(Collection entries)
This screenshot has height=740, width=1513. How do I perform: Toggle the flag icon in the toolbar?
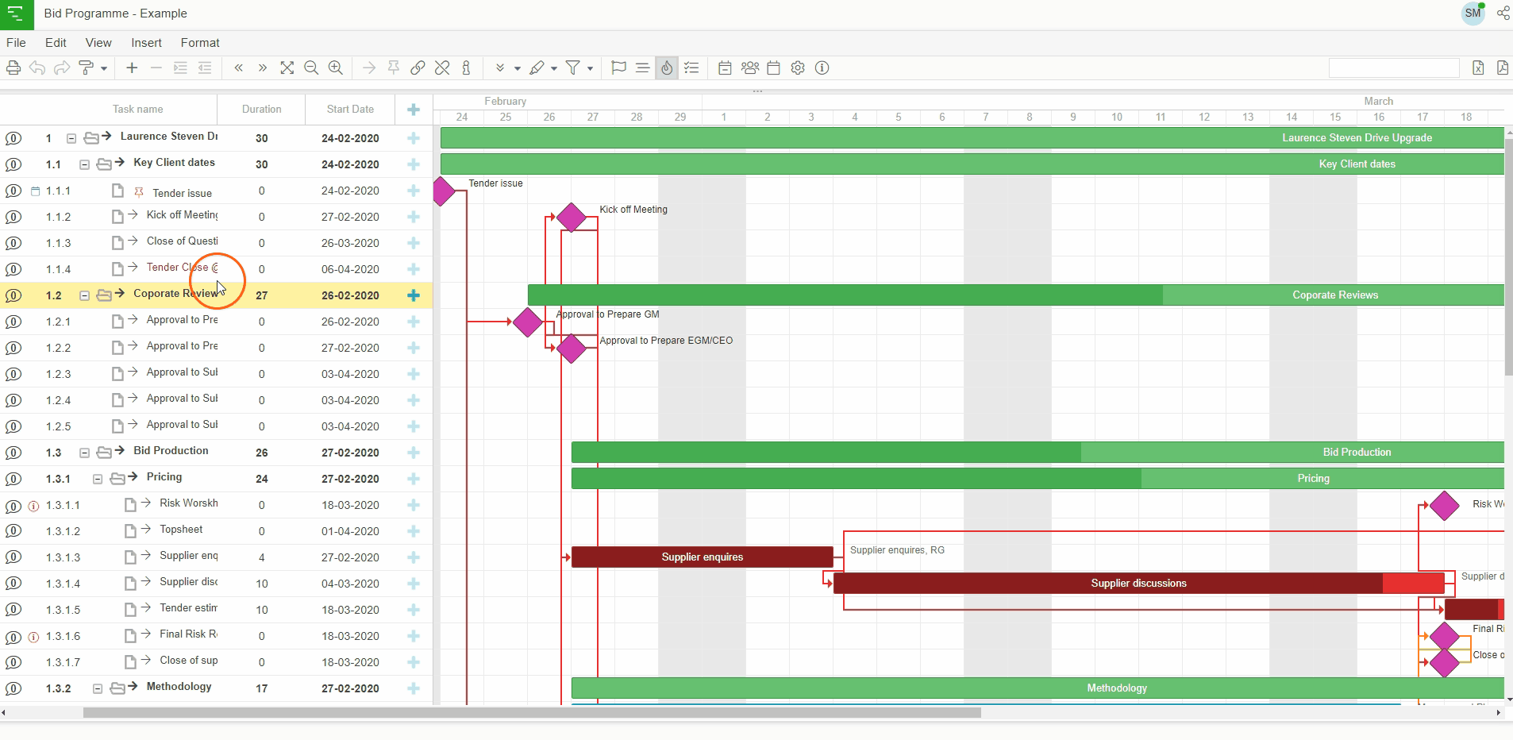(x=618, y=68)
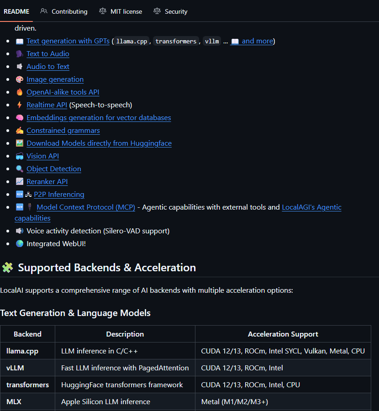Open Download Models directly from Huggingface link

(99, 143)
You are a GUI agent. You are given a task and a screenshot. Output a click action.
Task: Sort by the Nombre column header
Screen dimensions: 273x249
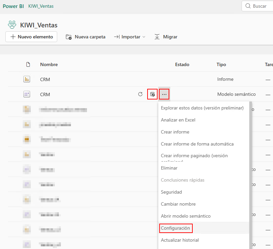(49, 64)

#### [Your goal]
An answer that restates all the entries exactly and drops the images is what is needed.

#### [Task solution]
This screenshot has height=740, width=1513. How do I perform: Toggle the flag icon in the toolbar?
(x=618, y=68)
Open Download Models directly from Huggingface link

(99, 143)
You are a GUI agent. You are given a task and a screenshot. Output a click action.
Task: Sort by the Nombre column header
Screen dimensions: 273x249
(49, 64)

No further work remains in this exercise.